Some people who live with Lyme disease go without a proper medical diagnosis for months or even years. Many have lingering symptoms.

Lyme disease is an illness caused by bacteria transmitted to humans through the bites of certain species of ticks, including deer ticks, aka black-legged ticks, in the US (Ixodes scapularis or Ixodes pacificus). And while it’s been underdiagnosed or even misunderstood by the medical community, experts are warning the insects that cause it are a growing problem throughout the US.

Traditionally, Lyme disease thought of as a problem in the wooded Northeastern region of the US. Last year, however, reports started showing that Lyme disease is a growing problem in most parts of the country, including California and even urban areas.

Dr.
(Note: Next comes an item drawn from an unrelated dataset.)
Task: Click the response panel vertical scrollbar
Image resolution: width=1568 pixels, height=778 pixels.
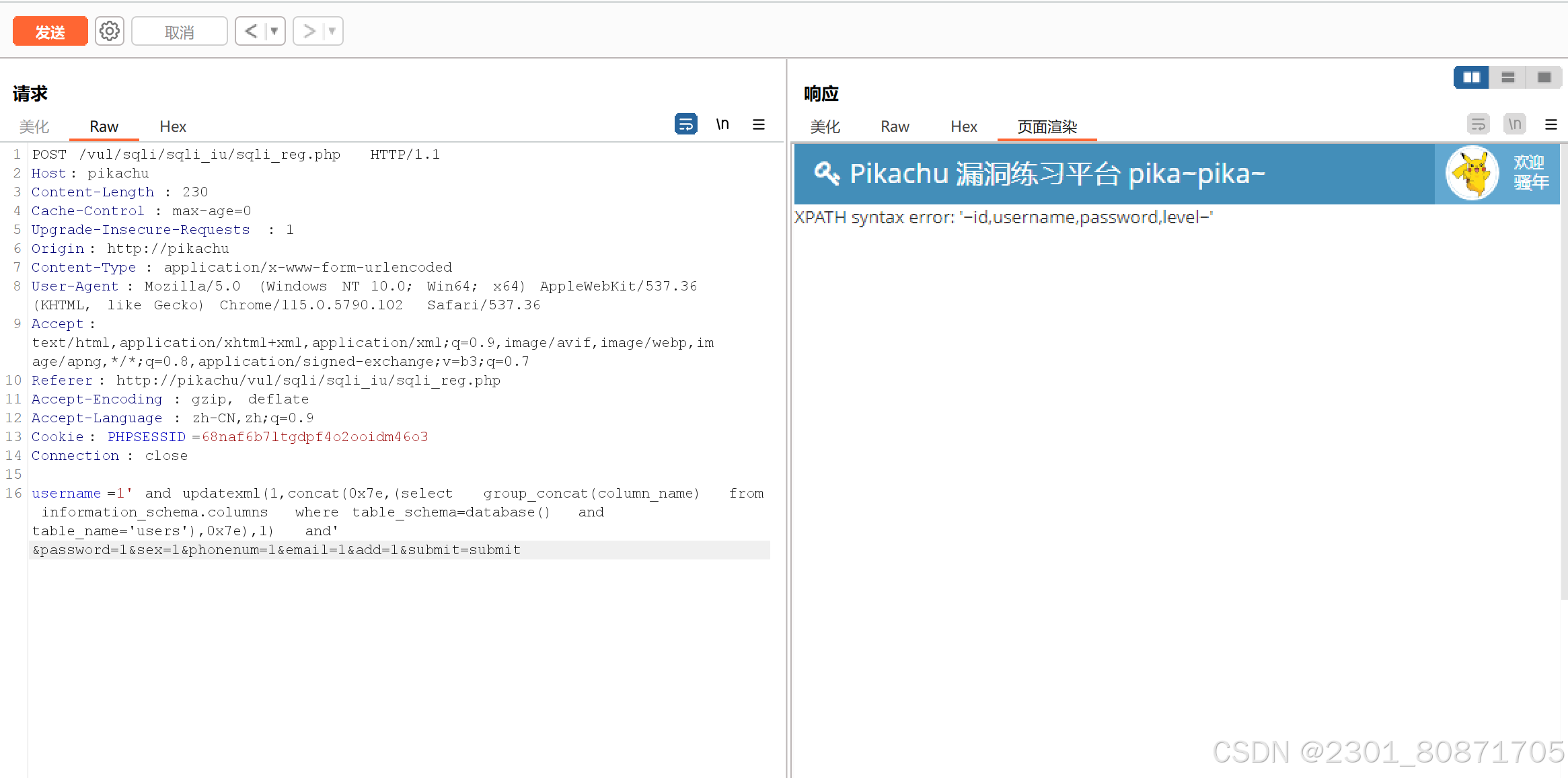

James Marvel, an emergency medicine doctor at Stanford Health Care and wilderness medicine expert, has researched the contributing factors to the spread of Lyme disease in the US. In a July CNET interview, he said that data over the last few decades shows that Lyme disease has “blossomed” in a number of US states and counties, particularly in the Northeast.

“There’s some suspicion that climate variables are contributing to it, especially in the context of global warming,” so the environment may be more favorable for ticks, Marvel said. However, ticks have a two-year life cycle, he said, which makes it difficult to track.
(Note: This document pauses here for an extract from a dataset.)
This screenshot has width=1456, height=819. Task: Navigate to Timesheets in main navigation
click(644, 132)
“It’s not as simple as saying, ‘One hot day means there’s going to be more ticks,'” he explained.

Other factors, like people expanding construction into wooded, tick-filled environments, may also be contributing to an increase in incidents of Lyme disease, Marvel said. Dr. Andres Bran, an infectious disease specialist at the University of Missouri Health Care, said in a 2021 CNET interview that the pandemic may have led more people outdoors and caused them to engage in activities that would expose them to tick bites, such as hiking.

“You’re seeing a shift toward going out in order to be socially distant,” Bran said.

If caught early enough, Lyme disease can be treated, but failing to receive a proper diagnosis and treatment on time can lead to lasting illness. There are support groups and online forums filled with people who live with Lyme disease, and an International Lyme and Associated Diseases Society dedicated to improving the medical and scientific communities’ understanding of Lyme disease — including treatments for those who continue to suffer.